▶ What this task involves:
Present the data below as a Markdown table with the columns No. and Text, giving each line its own numbered row and leaving out blank lines.

▶ Material for this task:
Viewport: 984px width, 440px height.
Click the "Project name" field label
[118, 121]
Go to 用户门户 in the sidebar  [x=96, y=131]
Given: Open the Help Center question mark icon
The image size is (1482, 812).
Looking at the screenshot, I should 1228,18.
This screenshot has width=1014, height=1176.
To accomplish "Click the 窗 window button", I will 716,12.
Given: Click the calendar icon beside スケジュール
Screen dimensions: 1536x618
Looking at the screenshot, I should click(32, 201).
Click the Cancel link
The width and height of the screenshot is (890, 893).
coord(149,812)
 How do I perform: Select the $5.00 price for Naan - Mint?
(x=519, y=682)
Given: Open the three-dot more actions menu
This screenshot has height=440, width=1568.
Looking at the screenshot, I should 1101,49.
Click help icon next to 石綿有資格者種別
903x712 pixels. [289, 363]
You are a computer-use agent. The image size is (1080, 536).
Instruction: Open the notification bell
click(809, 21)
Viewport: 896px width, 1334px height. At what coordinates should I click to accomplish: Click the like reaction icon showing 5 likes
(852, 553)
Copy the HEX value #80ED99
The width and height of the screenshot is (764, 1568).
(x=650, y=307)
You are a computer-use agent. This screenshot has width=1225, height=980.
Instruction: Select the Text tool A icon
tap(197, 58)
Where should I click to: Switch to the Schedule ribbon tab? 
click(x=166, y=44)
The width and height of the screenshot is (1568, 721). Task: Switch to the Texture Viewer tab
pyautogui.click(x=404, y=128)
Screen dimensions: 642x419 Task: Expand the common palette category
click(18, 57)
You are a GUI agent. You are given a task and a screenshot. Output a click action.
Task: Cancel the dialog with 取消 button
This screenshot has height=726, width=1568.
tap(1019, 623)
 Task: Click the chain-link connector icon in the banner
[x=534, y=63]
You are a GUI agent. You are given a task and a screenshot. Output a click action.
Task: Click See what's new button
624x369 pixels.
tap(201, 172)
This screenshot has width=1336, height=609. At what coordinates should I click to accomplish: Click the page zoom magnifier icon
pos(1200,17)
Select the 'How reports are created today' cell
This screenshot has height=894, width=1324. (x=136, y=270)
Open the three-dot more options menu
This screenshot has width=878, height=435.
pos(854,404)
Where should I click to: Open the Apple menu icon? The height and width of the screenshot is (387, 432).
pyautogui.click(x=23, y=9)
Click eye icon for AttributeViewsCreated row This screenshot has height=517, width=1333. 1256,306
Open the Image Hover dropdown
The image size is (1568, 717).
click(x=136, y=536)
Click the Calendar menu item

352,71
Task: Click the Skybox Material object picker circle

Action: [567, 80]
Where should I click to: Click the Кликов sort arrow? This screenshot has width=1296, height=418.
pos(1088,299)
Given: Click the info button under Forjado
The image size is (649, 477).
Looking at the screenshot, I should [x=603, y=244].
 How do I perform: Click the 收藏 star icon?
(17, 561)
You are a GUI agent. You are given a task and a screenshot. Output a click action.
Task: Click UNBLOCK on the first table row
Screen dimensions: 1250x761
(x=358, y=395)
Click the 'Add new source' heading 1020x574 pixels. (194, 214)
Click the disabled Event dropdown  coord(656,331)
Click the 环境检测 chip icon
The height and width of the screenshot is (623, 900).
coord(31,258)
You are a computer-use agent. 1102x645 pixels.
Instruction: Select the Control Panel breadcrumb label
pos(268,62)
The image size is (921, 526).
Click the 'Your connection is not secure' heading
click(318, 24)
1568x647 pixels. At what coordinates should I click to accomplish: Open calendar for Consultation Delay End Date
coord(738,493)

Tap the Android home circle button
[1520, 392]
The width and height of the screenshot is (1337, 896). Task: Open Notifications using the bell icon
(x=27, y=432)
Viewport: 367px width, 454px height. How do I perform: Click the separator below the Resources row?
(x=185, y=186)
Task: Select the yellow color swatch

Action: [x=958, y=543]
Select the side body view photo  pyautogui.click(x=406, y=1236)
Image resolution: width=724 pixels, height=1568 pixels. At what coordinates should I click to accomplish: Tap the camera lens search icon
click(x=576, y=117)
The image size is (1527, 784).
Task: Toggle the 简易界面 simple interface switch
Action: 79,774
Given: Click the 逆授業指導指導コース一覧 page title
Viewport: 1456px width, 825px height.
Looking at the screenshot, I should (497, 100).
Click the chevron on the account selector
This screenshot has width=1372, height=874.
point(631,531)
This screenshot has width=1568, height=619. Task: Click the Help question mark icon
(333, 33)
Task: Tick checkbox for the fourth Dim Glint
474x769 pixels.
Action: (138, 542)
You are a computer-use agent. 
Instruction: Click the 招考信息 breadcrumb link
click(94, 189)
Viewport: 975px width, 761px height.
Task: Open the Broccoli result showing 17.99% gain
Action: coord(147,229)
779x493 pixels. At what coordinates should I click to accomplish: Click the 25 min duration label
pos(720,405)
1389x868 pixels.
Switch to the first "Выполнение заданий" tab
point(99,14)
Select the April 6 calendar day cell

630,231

▶ Output for this exercise:
| No. | Text |
|---|---|
| 1 | Viewport: 984px width, 440px height. |
| 2 | Click the "Project name" field label |
| 3 | [118, 121] |
| 4 | Go to 用户门户 in the sidebar  [x=96, y=131] |
| 5 | Given: Open the Help Center question mark icon |
| 6 | The image size is (1482, 812). |
| 7 | Looking at the screenshot, I should 1228,18. |
| 8 | This screenshot has width=1014, height=1176. |
| 9 | To accomplish "Click the 窗 window button", I will 716,12. |
| 10 | Given: Click the calendar icon beside スケジュール |
| 11 | Screen dimensions: 1536x618 |
| 12 | Looking at the screenshot, I should click(32, 201). |
| 13 | Click the Cancel link |
| 14 | The width and height of the screenshot is (890, 893). |
| 15 | coord(149,812) |
| 16 |  How do I perform: Select the $5.00 price for Naan - Mint? |
| 17 | (x=519, y=682) |
| 18 | Given: Open the three-dot more actions menu |
| 19 | This screenshot has height=440, width=1568. |
| 20 | Looking at the screenshot, I should 1101,49. |
| 21 | Click help icon next to 石綿有資格者種別 |
| 22 | 903x712 pixels. [289, 363] |
| 23 | You are a computer-use agent. The image size is (1080, 536). |
| 24 | Instruction: Open the notification bell |
| 25 | click(809, 21) |
| 26 | Viewport: 896px width, 1334px height. At what coordinates should I click to accomplish: Click the like reaction icon showing 5 likes |
| 27 | (852, 553) |
| 28 | Copy the HEX value #80ED99 |
| 29 | The width and height of the screenshot is (764, 1568). |
| 30 | (x=650, y=307) |
| 31 | You are a computer-use agent. This screenshot has width=1225, height=980. |
| 32 | Instruction: Select the Text tool A icon |
| 33 | tap(197, 58) |
| 34 | Where should I click to: Switch to the Schedule ribbon tab?  |
| 35 | click(x=166, y=44) |
| 36 | The width and height of the screenshot is (1568, 721). Task: Switch to the Texture Viewer tab |
| 37 | pyautogui.click(x=404, y=128) |
| 38 | Screen dimensions: 642x419 Task: Expand the common palette category |
| 39 | click(18, 57) |
| 40 | You are a GUI agent. You are given a task and a screenshot. Output a click action. |
| 41 | Task: Cancel the dialog with 取消 button |
| 42 | This screenshot has height=726, width=1568. |
| 43 | tap(1019, 623) |
| 44 |  Task: Click the chain-link connector icon in the banner |
| 45 | [x=534, y=63] |
| 46 | You are a GUI agent. You are given a task and a screenshot. Output a click action. |
| 47 | Task: Click See what's new button |
| 48 | 624x369 pixels. |
| 49 | tap(201, 172) |
| 50 | This screenshot has width=1336, height=609. At what coordinates should I click to accomplish: Click the page zoom magnifier icon |
| 51 | pos(1200,17) |
| 52 | Select the 'How reports are created today' cell |
| 53 | This screenshot has height=894, width=1324. (x=136, y=270) |
| 54 | Open the three-dot more options menu |
| 55 | This screenshot has width=878, height=435. |
| 56 | pos(854,404) |
| 57 | Where should I click to: Open the Apple menu icon? The height and width of the screenshot is (387, 432). |
| 58 | pyautogui.click(x=23, y=9) |
| 59 | Click eye icon for AttributeViewsCreated row This screenshot has height=517, width=1333. 1256,306 |
| 60 | Open the Image Hover dropdown |
| 61 | The image size is (1568, 717). |
| 62 | click(x=136, y=536) |
| 63 | Click the Calendar menu item |
| 64 | 352,71 |
| 65 | Task: Click the Skybox Material object picker circle |
| 66 | Action: [567, 80] |
| 67 | Where should I click to: Click the Кликов sort arrow? This screenshot has width=1296, height=418. |
| 68 | pos(1088,299) |
| 69 | Given: Click the info button under Forjado |
| 70 | The image size is (649, 477). |
| 71 | Looking at the screenshot, I should [x=603, y=244]. |
| 72 |  How do I perform: Click the 收藏 star icon? |
| 73 | (17, 561) |
| 74 | You are a GUI agent. You are given a task and a screenshot. Output a click action. |
| 75 | Task: Click UNBLOCK on the first table row |
| 76 | Screen dimensions: 1250x761 |
| 77 | (x=358, y=395) |
| 78 | Click the 'Add new source' heading 1020x574 pixels. (194, 214) |
| 79 | Click the disabled Event dropdown  coord(656,331) |
| 80 | Click the 环境检测 chip icon |
| 81 | The height and width of the screenshot is (623, 900). |
| 82 | coord(31,258) |
| 83 | You are a computer-use agent. 1102x645 pixels. |
| 84 | Instruction: Select the Control Panel breadcrumb label |
| 85 | pos(268,62) |
| 86 | The image size is (921, 526). |
| 87 | Click the 'Your connection is not secure' heading |
| 88 | click(318, 24) |
| 89 | 1568x647 pixels. At what coordinates should I click to accomplish: Open calendar for Consultation Delay End Date |
| 90 | coord(738,493) |
| 91 | Tap the Android home circle button |
| 92 | [1520, 392] |
| 93 | The width and height of the screenshot is (1337, 896). Task: Open Notifications using the bell icon |
| 94 | (x=27, y=432) |
| 95 | Viewport: 367px width, 454px height. How do I perform: Click the separator below the Resources row? |
| 96 | (x=185, y=186) |
| 97 | Task: Select the yellow color swatch |
| 98 | Action: [x=958, y=543] |
| 99 | Select the side body view photo  pyautogui.click(x=406, y=1236) |
| 100 | Image resolution: width=724 pixels, height=1568 pixels. At what coordinates should I click to accomplish: Tap the camera lens search icon |
| 101 | click(x=576, y=117) |
| 102 | The image size is (1527, 784). |
| 103 | Task: Toggle the 简易界面 simple interface switch |
| 104 | Action: 79,774 |
| 105 | Given: Click the 逆授業指導指導コース一覧 page title |
| 106 | Viewport: 1456px width, 825px height. |
| 107 | Looking at the screenshot, I should (497, 100). |
| 108 | Click the chevron on the account selector |
| 109 | This screenshot has width=1372, height=874. |
| 110 | point(631,531) |
| 111 | This screenshot has width=1568, height=619. Task: Click the Help question mark icon |
| 112 | (333, 33) |
| 113 | Task: Tick checkbox for the fourth Dim Glint |
| 114 | 474x769 pixels. |
| 115 | Action: (138, 542) |
| 116 | You are a computer-use agent.  |
| 117 | Instruction: Click the 招考信息 breadcrumb link |
| 118 | click(94, 189) |
| 119 | Viewport: 975px width, 761px height. |
| 120 | Task: Open the Broccoli result showing 17.99% gain |
| 121 | Action: coord(147,229) |
| 122 | 779x493 pixels. At what coordinates should I click to accomplish: Click the 25 min duration label |
| 123 | pos(720,405) |
| 124 | 1389x868 pixels. |
| 125 | Switch to the first "Выполнение заданий" tab |
| 126 | point(99,14) |
| 127 | Select the April 6 calendar day cell |
| 128 | 630,231 |